■ **Requirements**
Copy every one of the following records word for word, line by line, without changing anything.

■ **Information provided**
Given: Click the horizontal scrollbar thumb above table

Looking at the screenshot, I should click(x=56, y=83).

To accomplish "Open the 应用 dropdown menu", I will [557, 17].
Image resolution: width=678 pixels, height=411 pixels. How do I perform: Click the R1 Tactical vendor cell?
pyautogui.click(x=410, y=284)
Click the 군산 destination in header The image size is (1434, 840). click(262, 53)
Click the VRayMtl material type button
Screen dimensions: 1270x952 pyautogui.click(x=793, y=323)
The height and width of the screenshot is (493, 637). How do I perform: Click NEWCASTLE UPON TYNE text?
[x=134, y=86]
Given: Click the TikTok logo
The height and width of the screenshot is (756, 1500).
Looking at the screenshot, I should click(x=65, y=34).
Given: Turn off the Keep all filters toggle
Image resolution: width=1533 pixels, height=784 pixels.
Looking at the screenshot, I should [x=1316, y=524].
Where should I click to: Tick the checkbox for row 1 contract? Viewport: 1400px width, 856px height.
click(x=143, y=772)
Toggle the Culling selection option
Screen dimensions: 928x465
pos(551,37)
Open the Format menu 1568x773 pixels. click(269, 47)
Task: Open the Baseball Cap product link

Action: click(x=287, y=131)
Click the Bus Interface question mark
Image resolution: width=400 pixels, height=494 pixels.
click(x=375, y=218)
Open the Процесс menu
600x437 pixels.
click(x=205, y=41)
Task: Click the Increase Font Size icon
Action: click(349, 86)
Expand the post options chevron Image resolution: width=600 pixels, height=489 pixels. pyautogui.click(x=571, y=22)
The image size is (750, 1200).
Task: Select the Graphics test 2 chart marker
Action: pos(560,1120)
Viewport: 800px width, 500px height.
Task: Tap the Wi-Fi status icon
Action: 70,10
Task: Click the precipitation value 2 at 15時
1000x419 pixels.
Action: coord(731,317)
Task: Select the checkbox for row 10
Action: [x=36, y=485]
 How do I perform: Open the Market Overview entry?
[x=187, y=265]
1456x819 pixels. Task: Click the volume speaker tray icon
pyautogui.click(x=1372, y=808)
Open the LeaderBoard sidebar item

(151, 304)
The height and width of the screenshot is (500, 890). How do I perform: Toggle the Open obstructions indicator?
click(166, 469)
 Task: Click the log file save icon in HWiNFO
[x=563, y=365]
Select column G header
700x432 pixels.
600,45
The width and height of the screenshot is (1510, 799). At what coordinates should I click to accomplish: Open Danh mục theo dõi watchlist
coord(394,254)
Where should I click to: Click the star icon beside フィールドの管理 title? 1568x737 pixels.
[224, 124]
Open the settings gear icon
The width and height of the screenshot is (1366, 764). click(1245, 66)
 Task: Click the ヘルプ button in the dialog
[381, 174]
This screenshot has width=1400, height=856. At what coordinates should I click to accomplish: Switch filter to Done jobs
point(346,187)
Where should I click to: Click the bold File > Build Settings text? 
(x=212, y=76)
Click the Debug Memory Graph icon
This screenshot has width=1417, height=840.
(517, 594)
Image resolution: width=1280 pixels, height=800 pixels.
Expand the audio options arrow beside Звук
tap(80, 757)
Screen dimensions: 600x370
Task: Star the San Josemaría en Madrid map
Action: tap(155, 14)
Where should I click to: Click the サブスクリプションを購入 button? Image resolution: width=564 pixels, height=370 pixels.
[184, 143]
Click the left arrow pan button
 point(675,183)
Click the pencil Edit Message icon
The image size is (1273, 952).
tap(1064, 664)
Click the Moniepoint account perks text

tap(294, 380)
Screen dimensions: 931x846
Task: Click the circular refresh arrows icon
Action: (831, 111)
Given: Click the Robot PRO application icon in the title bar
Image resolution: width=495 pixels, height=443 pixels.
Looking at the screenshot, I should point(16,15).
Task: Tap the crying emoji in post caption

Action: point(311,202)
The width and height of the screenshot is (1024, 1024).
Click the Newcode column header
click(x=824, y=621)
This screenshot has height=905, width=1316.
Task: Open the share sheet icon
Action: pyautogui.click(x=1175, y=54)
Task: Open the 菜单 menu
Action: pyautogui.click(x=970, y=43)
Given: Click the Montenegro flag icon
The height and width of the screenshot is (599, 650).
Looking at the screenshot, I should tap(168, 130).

■ **Output of the exercise**
Given: Click the horizontal scrollbar thumb above table

Looking at the screenshot, I should click(x=56, y=83).

To accomplish "Open the 应用 dropdown menu", I will [557, 17].
Image resolution: width=678 pixels, height=411 pixels. How do I perform: Click the R1 Tactical vendor cell?
pyautogui.click(x=410, y=284)
Click the 군산 destination in header The image size is (1434, 840). click(262, 53)
Click the VRayMtl material type button
Screen dimensions: 1270x952 pyautogui.click(x=793, y=323)
The height and width of the screenshot is (493, 637). How do I perform: Click NEWCASTLE UPON TYNE text?
[x=134, y=86]
Given: Click the TikTok logo
The height and width of the screenshot is (756, 1500).
Looking at the screenshot, I should click(x=65, y=34).
Given: Turn off the Keep all filters toggle
Image resolution: width=1533 pixels, height=784 pixels.
Looking at the screenshot, I should [x=1316, y=524].
Where should I click to: Tick the checkbox for row 1 contract? Viewport: 1400px width, 856px height.
click(x=143, y=772)
Toggle the Culling selection option
Screen dimensions: 928x465
pos(551,37)
Open the Format menu 1568x773 pixels. click(269, 47)
Task: Open the Baseball Cap product link

Action: click(x=287, y=131)
Click the Bus Interface question mark
Image resolution: width=400 pixels, height=494 pixels.
click(x=375, y=218)
Open the Процесс menu
600x437 pixels.
click(x=205, y=41)
Task: Click the Increase Font Size icon
Action: click(349, 86)
Expand the post options chevron Image resolution: width=600 pixels, height=489 pixels. pyautogui.click(x=571, y=22)
The image size is (750, 1200).
Task: Select the Graphics test 2 chart marker
Action: pos(560,1120)
Viewport: 800px width, 500px height.
Task: Tap the Wi-Fi status icon
Action: 70,10
Task: Click the precipitation value 2 at 15時
1000x419 pixels.
Action: coord(731,317)
Task: Select the checkbox for row 10
Action: [x=36, y=485]
 How do I perform: Open the Market Overview entry?
[x=187, y=265]
1456x819 pixels. Task: Click the volume speaker tray icon
pyautogui.click(x=1372, y=808)
Open the LeaderBoard sidebar item

(151, 304)
The height and width of the screenshot is (500, 890). How do I perform: Toggle the Open obstructions indicator?
click(166, 469)
 Task: Click the log file save icon in HWiNFO
[x=563, y=365]
Select column G header
700x432 pixels.
600,45
The width and height of the screenshot is (1510, 799). At what coordinates should I click to accomplish: Open Danh mục theo dõi watchlist
coord(394,254)
Where should I click to: Click the star icon beside フィールドの管理 title? 1568x737 pixels.
[224, 124]
Open the settings gear icon
The width and height of the screenshot is (1366, 764). click(1245, 66)
 Task: Click the ヘルプ button in the dialog
[381, 174]
This screenshot has width=1400, height=856. At what coordinates should I click to accomplish: Switch filter to Done jobs
point(346,187)
Where should I click to: Click the bold File > Build Settings text? 
(x=212, y=76)
Click the Debug Memory Graph icon
This screenshot has width=1417, height=840.
(517, 594)
Image resolution: width=1280 pixels, height=800 pixels.
Expand the audio options arrow beside Звук
tap(80, 757)
Screen dimensions: 600x370
Task: Star the San Josemaría en Madrid map
Action: tap(155, 14)
Where should I click to: Click the サブスクリプションを購入 button? Image resolution: width=564 pixels, height=370 pixels.
[184, 143]
Click the left arrow pan button
 point(675,183)
Click the pencil Edit Message icon
The image size is (1273, 952).
tap(1064, 664)
Click the Moniepoint account perks text

tap(294, 380)
Screen dimensions: 931x846
Task: Click the circular refresh arrows icon
Action: (831, 111)
Given: Click the Robot PRO application icon in the title bar
Image resolution: width=495 pixels, height=443 pixels.
Looking at the screenshot, I should point(16,15).
Task: Tap the crying emoji in post caption

Action: point(311,202)
The width and height of the screenshot is (1024, 1024).
Click the Newcode column header
click(x=824, y=621)
This screenshot has height=905, width=1316.
Task: Open the share sheet icon
Action: pyautogui.click(x=1175, y=54)
Task: Open the 菜单 menu
Action: pyautogui.click(x=970, y=43)
Given: Click the Montenegro flag icon
The height and width of the screenshot is (599, 650).
Looking at the screenshot, I should tap(168, 130).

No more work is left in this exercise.